I have taken the liberty to make several other substitutions from my French ancestors. I’ve substituted the lardons with smoked salmon and brie for the reblochon. I’ve also added gruyere for its nutty flavor. As you read through the recipe, you will notice that salt plays no part of this dish as the salmon and cheese bring all the seasoning you could ever need.

Ingredients (Serves 8 Appetizers; 4 entrees)

  • 5 – 6 medium Yukon gold potatoes
  • 8 oz smoked salmon
  • 1 medium yellow onion
  • 1/4 lb brie (substitute camembert if you prefer)
  • 1/4 lb Gruyère
  • 1/3 c dry white wine

1. Boil the potatoes with their skins on in a large pot of water. This will ensure that the outside does not overcook and lose its shape. When the potatoes can be pierced easily, but still put up some resistance, they are done. This should take about 30 minutes.

2. While the potatoes are cooling, slice the onion thin and add to a saute pan with a few tablespoons of olive oil over medium high heat (a 7 on the dial). Saute until caramelized.

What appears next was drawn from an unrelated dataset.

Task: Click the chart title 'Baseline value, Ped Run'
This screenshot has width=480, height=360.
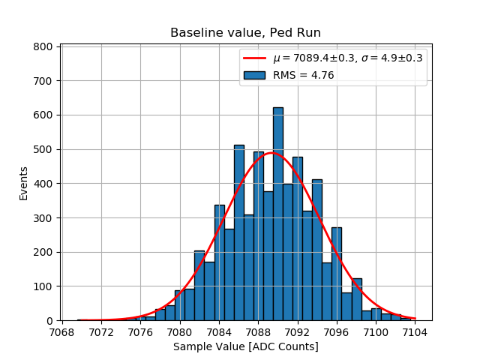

3. When the potatoes have cooled and can be handled easily, remove their skins. If you rub your thumb over the skin, it should remove easily. Use a spoon to remove any black spots. Slice the potatoes evenly into 1/4″ slices. Preheat the oven to 350 degrees.

4. Lightly butter a glass baking dish. In the dish, arrange a layer of potatoes on the bottom, overlapping the potatoes. Top this with the onions and then the smoked salmon pieces on top.

Note: When cooked, smoked salmon brings a more subtle note to the dish than bacon would. It’s also a hundred times healthier.

5. Arrange a layer of potatoes on top of the salmon. Then layer the slices of gruyère over the potatoes. You do not want to completely cover everything as we want to leave room for the brie to melt into the potatoes. Pour the wine on top of the potato slices.

6. Top this with hunks of brie. My preference if to have the white rind facing up. This will allow the creamy brie to melt throughout the dish.

7. Cover the pan with aluminum foil and bake for 30 minutes until the cheese has melted. Turn the heat up to 425 degrees and remove the aluminum foil. Cook for an additional 15 minutes or until the top has browned.

8. This dish can be made as an appetizer or served with a crunchy salad for an entree.

Wine Pairings

A Savoie region dish deserves a Savioe region wine. In the French section of your wine store, look for bottles marked “Vin de Savoie.” Two bottles I can recommend are:

2009 Domaine Eugene Carrel Vin de Savoie Jongieux.


2009 Chignin de Savoie Domaine G. Belioz.


If your wine store has a limited supply of Savoie region wine, pair this dish with a Sauvignon Blanc.